Maximum Security is the third novel in the CHERUB series of books, written by Robert Muchamore. In this novel CHERUB agents James Adams and Dave Moss infiltrate a maximum security prison in Arizona to get to the son of an international arms dealer.

Plot
Lauren completes basic training successfully, to the displeasure of the sadistic Norman Large, whom Lauren injured with a shovel in the previous novel.

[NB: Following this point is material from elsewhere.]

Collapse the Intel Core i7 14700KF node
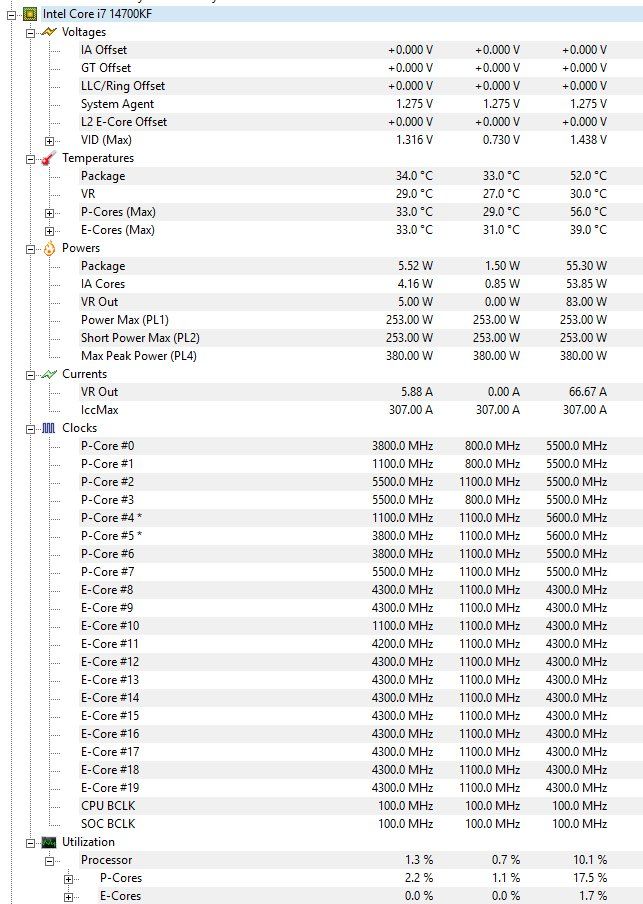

James is offered a role on a major mission. He is joined by Dave Moss, a well-respected CHERUB agent with a reputation for womanising, and Lauren. The FBI have discovered that Curtis Key, a 14-year-old boy imprisoned in an Arizona maximum security prison for murder, is the son of Jane Oxford, an international arms dealer who has evaded capture for decades. With the help of the FBI, James and Dave go undercover into the prison posing as brothers who accidentally ran over a homeless woman in their getaway car, with the intention of breaking Curtis out in the hope that he will lead the FBI to his mother.

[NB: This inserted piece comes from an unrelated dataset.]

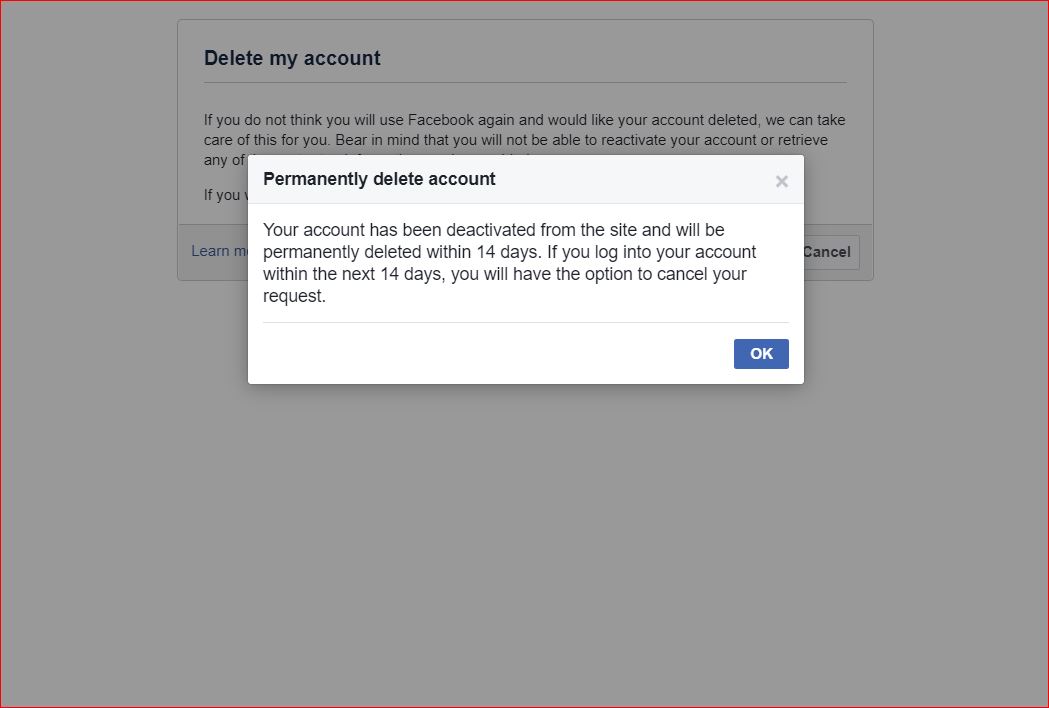Click the divider line above OK button
The width and height of the screenshot is (1049, 708).
pos(525,322)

James soon befriends Curtis, but within days of arriving Dave is injured in an altercation with prison officers, leaving James with the sole responsibility of breaking Curtis out. The escape goes smoothly and Curtis and James are picked up by Lauren, who is posing as James and Dave's sister. The three are stopped by police officers and Curtis attempts to kill himself with an unloaded gun, but James and Lauren overpower the officers. They kidnap a woman and force her to drive them to Los Angeles. Upon arrival, Curtis contacts his father, a major breakthrough as the FBI did not know who he was previously. The trio are taken to a ranch in Idaho to stay with Vaughn Little, a former weapons dealer and associate of Jane Oxford. During their stay, James strikes up a relationship with Little's daughter Becky, to Lauren's disgust, as he is still dating Kerry. From there they are taken to Boise, where two of Jane Oxford's henchmen give the three new identities. The henchmen explain that Curtis will travel to Brazil while James and Lauren will be given a new life in Canada. However, Oxford has planned to kill James and Lauren as witnesses to Curtis' escape, and after Curtis leaves for the airport with one of the henchmen, the other one attempts to kill Lauren, who successfully incapacitates him. The FBI follow Curtis, but instead of going to the airport, Curtis goes to a motel where Oxford has come for him in person. Oxford is arrested, concluding the mission as a success.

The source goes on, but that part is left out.